══ Document text ══

It is called the Slimline II and it is a very shallow reflector fixture that uses an FEY and a tilt quadrant (like a Lowell DP ) as opposed to a yoke (or bale)

I believe it was designed for even floodlighting (sort of a mini Skypan) and acts a lot like a Blonde at full flood. but with a slightly wider field - softer fall-off at the edge of the field It is not "spot-floodable" and is therefore much less versatile than the focusable 2K openface fixtures, but it is absolutely wonderful in a Chimera or similar because the field is wide and even, the fixture is so small and packable - you could carry it in the lid of lots of light kits because it is so shallow. For this sort of use, you would probably have to rig something to make it all work with a speed ring - I don't remember if there are ears that would work with an existing speed ring...but in any case, you would probably want to mount a spud on the speedring and hang the light on it, rather than try to hold up the chimera with the tilt quadrant on the fixture.

═══

*Exercise set*:
• a. In the passage on the Slimline II, what does the fixture use instead of a yoke (or bale)?
• b. For each statement below, say whether it agrees with the passage on the Slimline II, and quote the words from the passage that decide it: (i) The Slimline II is a deep reflector fixture. (ii) At full flood, it acts a lot like a Blonde. (iii) The writer suggests holding up the Chimera with the tilt quadrant on the fixture.

══ Collected data ══

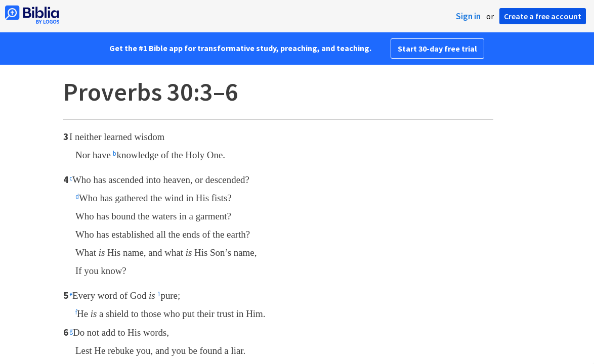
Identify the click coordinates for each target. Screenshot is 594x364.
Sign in (468, 16)
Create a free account (542, 16)
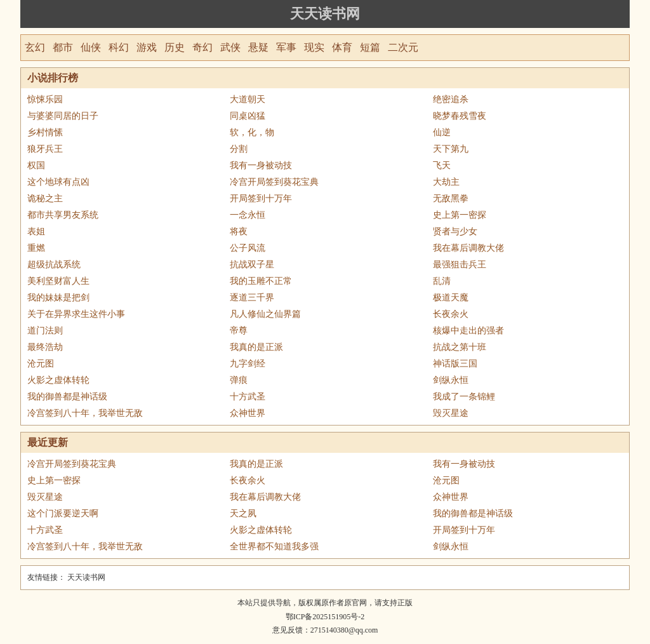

═══

*Exercise responses*:
• a. An FEY and a tilt quadrant.

• b.
(i) No: "a very shallow reflector fixture"
(ii) Yes: "acts a lot like a Blonde at full flood"
(iii) No: "rather than try to hold up the chimera with the tilt quadrant on the fixture"